WORK INSTRUCTIONS -
**1.** In the excerpt on binary masks for PLATO photometry, to roughly how many unique mask shapes does the set of binary masks saturate?
**2.** Continue the excerpt on binary masks for PLATO photometry, starting after its final sentence.

EXCERPT PROVIDED -
>>>
The binary mask, in turn, provides a virtually unbeatable capacity for compressing combinations of mask shapes without loss of performance. We can visualize this by looking at the data concerning the morphology of binary masks provided in Fig. 22a. These data give the accumulated unique combinations of binary mask shapes computed from the set of binary masks used to extract photometry from all ∼127 thousand target stars in our adopted IF. We verify that the unique set saturates to about only 1350 mask shapes, thereby giving a compression factor of almost 99%. This represents another significant advantage of employing the binary mask, since no weighted mask is actually capable of providing such compression capabilities while keeping the original performance of the full set of masks unchanged.

We note that the statistics on the number of binary mask shapes and pixels, presented in Fig. 22, are valid for non-saturated stars. It implies that only one mask is attributed to each target, and each mask is limited in size by the (6 × 6) shape of an imagette. This is a fundamental assumption for the study presented herein. In the current instrument design, PLATO detectors are expected to exhibit saturation at pixels observing stars brighter than P ∼ 8.16 ± 0.5 (i.e. V ∼ 8.5 ± 0.5 at 6000 K) after a 21 s exposure (normal cameras). The exact saturation limit depends on the location of the star in the CCD and where its barycentre falls within a pixel. The brightest stars in our study are thus at the very lower bound of this broad saturation threshold. In the context of the PLATO science pipeline, the photometry of saturated stars will be extracted exclusively from the ground on the basis of extended imagettes, that is, nominal imagettes appropriately extended such as to capture the charges spilt along the CCD columns from the saturation.
<<<
MATERIAL SHOWN -
>>>
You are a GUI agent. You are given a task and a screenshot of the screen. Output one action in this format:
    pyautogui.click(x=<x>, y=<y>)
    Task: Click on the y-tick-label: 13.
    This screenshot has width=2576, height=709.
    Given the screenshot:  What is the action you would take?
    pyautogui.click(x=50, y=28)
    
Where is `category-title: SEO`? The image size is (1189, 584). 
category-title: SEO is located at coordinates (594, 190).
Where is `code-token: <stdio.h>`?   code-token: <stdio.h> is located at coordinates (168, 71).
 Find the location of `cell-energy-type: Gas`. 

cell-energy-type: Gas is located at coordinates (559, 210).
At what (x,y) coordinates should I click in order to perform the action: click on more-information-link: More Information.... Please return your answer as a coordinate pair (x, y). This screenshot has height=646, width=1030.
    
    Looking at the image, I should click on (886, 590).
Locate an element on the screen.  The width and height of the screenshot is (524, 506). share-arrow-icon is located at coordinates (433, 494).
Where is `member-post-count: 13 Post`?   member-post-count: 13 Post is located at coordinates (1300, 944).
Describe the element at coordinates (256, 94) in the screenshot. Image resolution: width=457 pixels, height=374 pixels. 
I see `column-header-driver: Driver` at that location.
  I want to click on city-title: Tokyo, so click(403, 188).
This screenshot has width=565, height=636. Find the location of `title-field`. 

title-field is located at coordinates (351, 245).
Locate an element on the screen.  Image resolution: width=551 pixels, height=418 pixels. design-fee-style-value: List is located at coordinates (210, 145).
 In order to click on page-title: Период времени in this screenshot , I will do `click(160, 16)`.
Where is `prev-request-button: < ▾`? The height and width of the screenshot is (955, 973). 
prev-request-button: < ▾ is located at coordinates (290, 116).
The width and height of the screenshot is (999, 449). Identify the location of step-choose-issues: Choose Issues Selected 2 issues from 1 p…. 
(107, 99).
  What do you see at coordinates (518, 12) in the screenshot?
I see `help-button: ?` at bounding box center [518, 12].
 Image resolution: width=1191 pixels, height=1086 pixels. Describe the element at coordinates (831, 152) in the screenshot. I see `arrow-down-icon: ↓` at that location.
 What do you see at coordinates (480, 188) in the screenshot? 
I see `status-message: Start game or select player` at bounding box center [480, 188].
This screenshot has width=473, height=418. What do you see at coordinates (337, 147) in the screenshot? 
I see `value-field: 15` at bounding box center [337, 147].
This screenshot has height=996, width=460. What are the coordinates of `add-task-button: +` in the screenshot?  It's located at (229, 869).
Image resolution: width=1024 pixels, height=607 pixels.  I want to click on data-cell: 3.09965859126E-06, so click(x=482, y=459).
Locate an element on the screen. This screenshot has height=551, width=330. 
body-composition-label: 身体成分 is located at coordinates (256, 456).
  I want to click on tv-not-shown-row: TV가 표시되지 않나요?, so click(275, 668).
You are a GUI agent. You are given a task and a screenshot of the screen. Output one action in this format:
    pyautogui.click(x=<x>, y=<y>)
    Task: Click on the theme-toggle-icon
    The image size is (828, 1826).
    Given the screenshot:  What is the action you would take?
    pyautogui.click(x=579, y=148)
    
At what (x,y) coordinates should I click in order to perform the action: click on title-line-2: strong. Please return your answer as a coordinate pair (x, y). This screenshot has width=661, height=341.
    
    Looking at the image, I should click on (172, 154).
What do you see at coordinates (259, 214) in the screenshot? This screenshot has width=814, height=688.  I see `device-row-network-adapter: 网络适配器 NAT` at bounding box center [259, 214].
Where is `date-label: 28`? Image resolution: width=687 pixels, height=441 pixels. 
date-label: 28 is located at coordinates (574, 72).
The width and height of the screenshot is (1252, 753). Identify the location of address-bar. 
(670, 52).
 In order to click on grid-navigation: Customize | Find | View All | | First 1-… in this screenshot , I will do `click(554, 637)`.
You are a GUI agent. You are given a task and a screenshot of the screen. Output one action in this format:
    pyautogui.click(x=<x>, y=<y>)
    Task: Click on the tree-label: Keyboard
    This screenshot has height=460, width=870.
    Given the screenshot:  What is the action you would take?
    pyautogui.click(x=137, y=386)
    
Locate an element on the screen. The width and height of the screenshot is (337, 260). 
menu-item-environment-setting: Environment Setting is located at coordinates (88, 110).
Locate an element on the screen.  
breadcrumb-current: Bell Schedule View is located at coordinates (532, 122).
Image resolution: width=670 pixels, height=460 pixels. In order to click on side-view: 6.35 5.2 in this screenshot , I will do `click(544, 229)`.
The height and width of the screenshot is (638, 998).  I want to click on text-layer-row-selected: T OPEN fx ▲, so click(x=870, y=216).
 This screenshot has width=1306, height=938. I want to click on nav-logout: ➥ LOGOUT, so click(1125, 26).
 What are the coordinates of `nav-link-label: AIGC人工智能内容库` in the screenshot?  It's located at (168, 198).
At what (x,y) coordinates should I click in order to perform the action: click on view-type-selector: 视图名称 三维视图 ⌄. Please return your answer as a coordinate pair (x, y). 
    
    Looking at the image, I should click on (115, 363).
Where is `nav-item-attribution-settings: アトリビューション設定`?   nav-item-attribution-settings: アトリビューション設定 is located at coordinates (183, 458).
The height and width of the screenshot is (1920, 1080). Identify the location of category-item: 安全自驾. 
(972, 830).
<<<
RESULTS OF THE EXERCISE -
**1.** About 1350 mask shapes.

**2.**
thumbnail Fig. 22.

Statistics on the morphology of binary masks. The above results are based on all ∼127 thousand target stars within IF (see Sect. 3.3). (a) Cumulative count of unique binary mask shapes as a function of the cumulative count of target stars. (b) Cumulative count of unique binary mask shapes as a function of target P magnitude. (c) Average number of pixels composing the binary masks as a function of target P magnitude. (d) Cumulative number of pixels composing the binary masks as a function of target P magnitude.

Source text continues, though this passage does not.